• [Work required] Return only the lines from the one that contains "Task: Select the second slideshow dot" through the last line of the records below, exactly as they stand. Pictures are not part of the copy.

---

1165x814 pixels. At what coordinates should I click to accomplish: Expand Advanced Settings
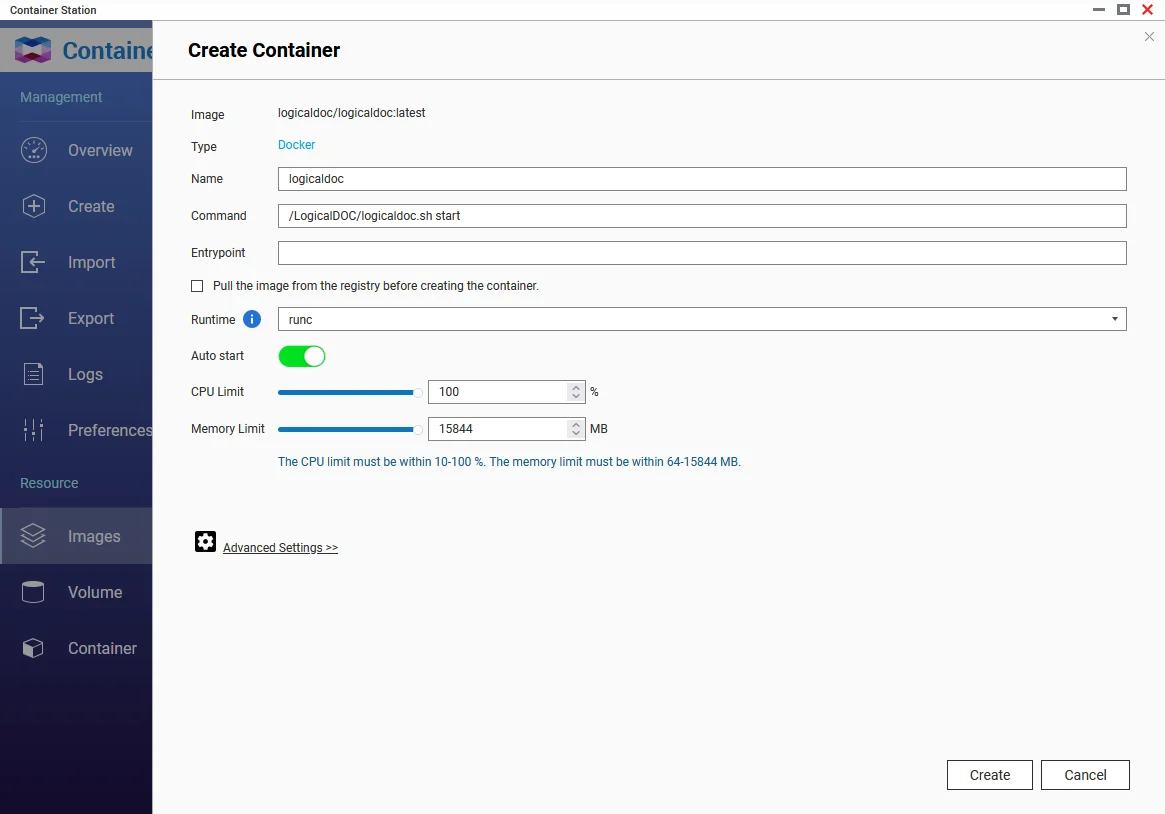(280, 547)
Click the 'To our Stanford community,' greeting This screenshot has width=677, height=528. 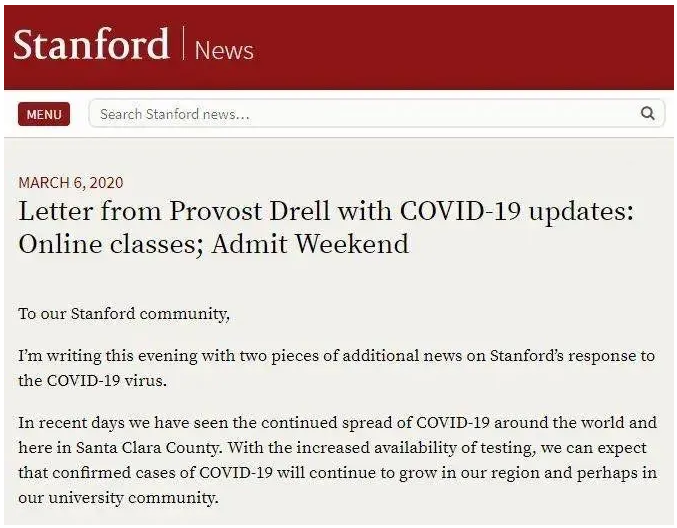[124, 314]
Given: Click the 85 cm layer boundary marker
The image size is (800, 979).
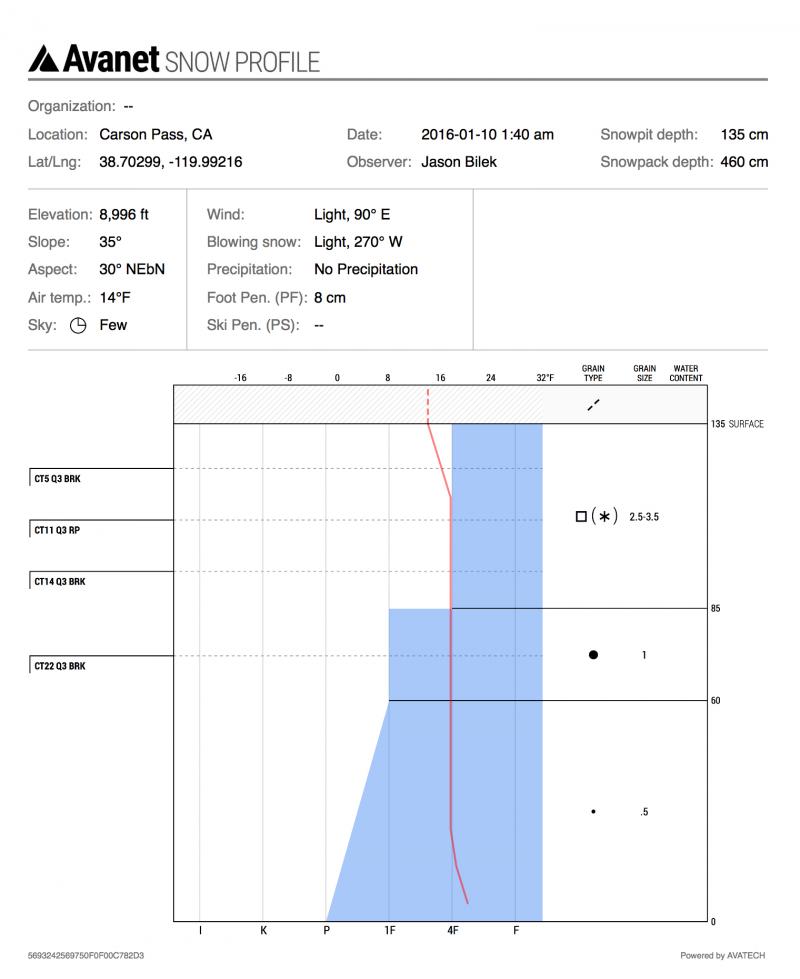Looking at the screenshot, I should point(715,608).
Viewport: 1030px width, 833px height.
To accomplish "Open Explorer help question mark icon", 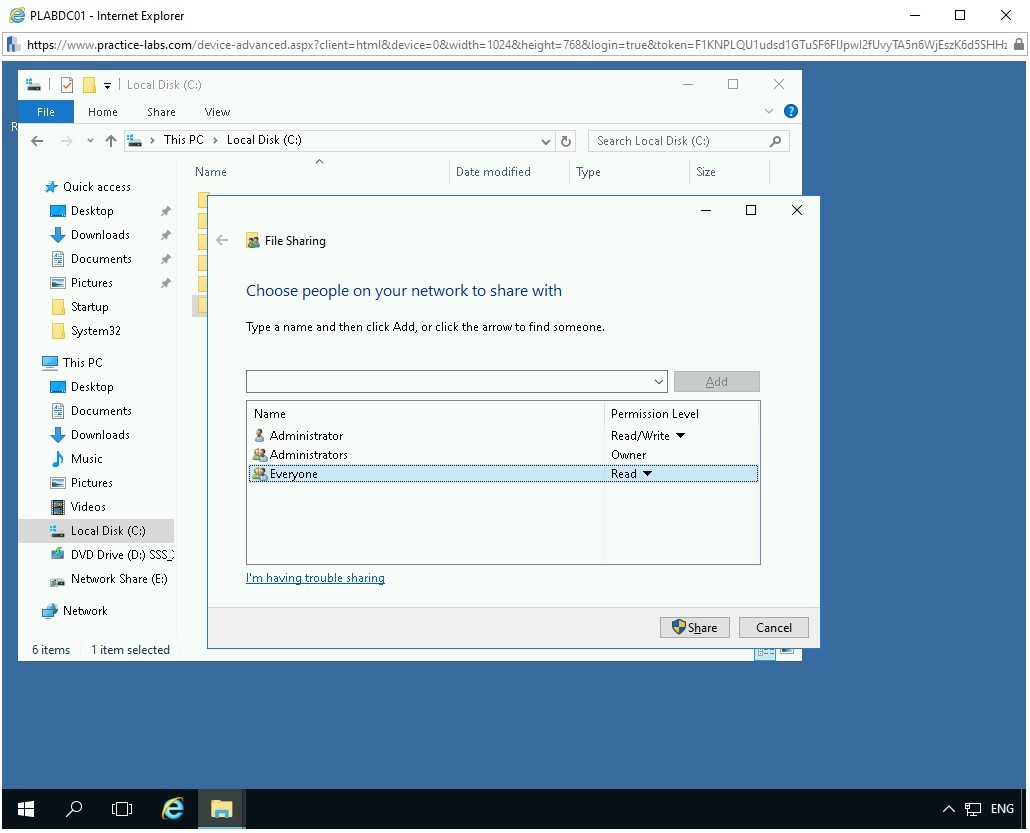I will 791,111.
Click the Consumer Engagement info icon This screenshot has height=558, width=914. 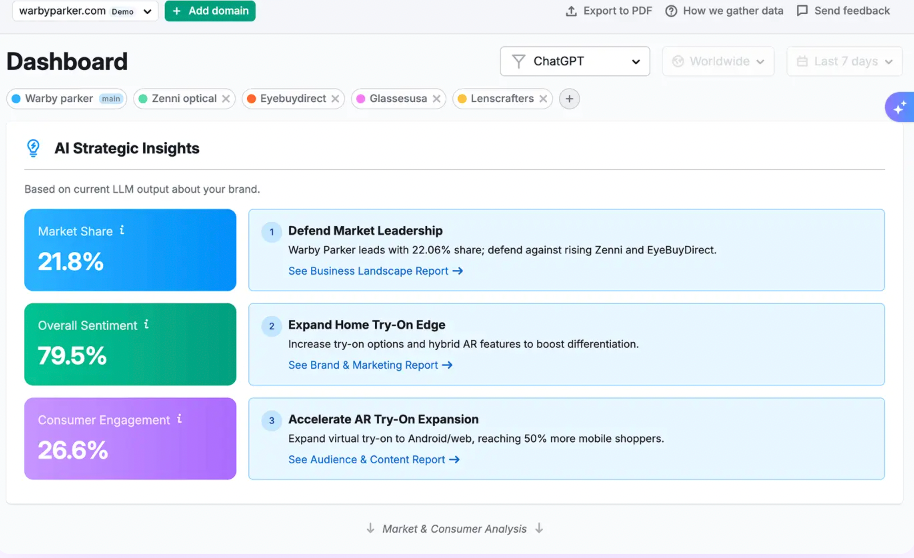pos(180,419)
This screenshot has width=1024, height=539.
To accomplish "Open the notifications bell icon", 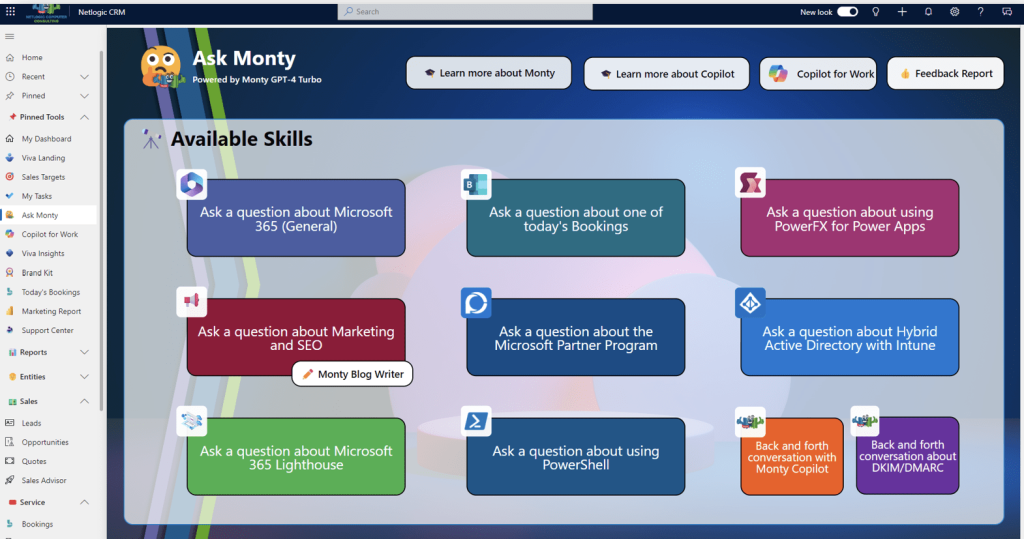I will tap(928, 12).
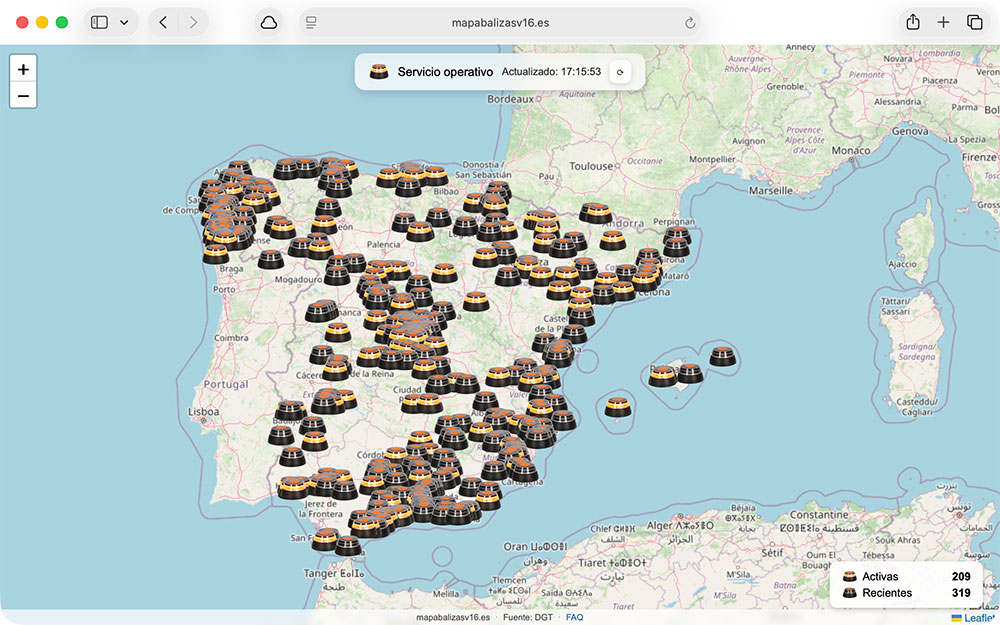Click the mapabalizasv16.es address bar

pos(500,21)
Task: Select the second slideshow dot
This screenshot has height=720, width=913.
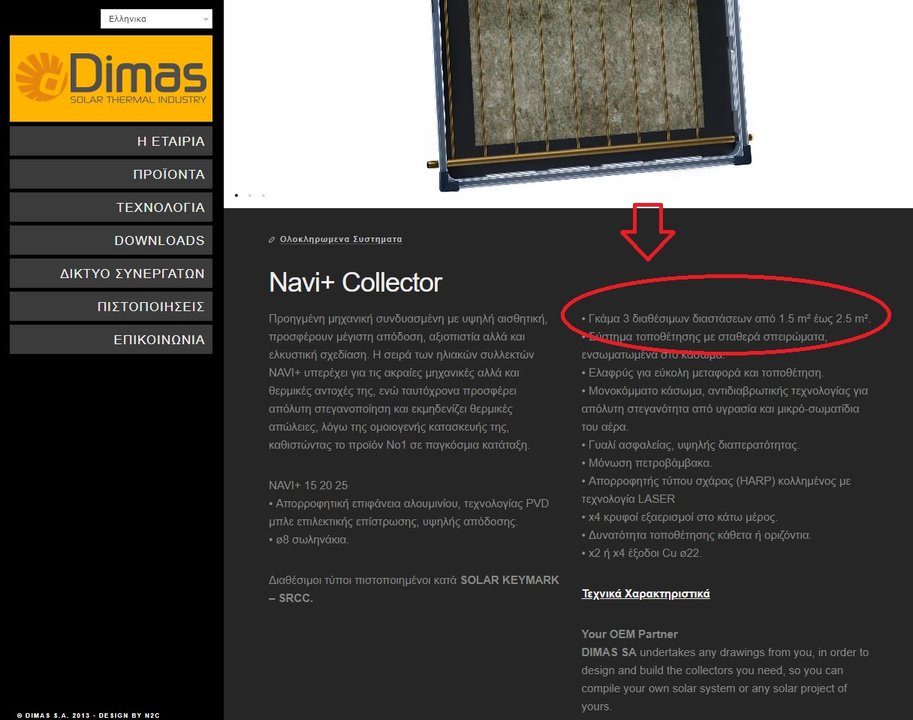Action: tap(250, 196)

---

• [Task answer]
Task: Select the second slideshow dot
This screenshot has height=720, width=913.
Action: tap(250, 196)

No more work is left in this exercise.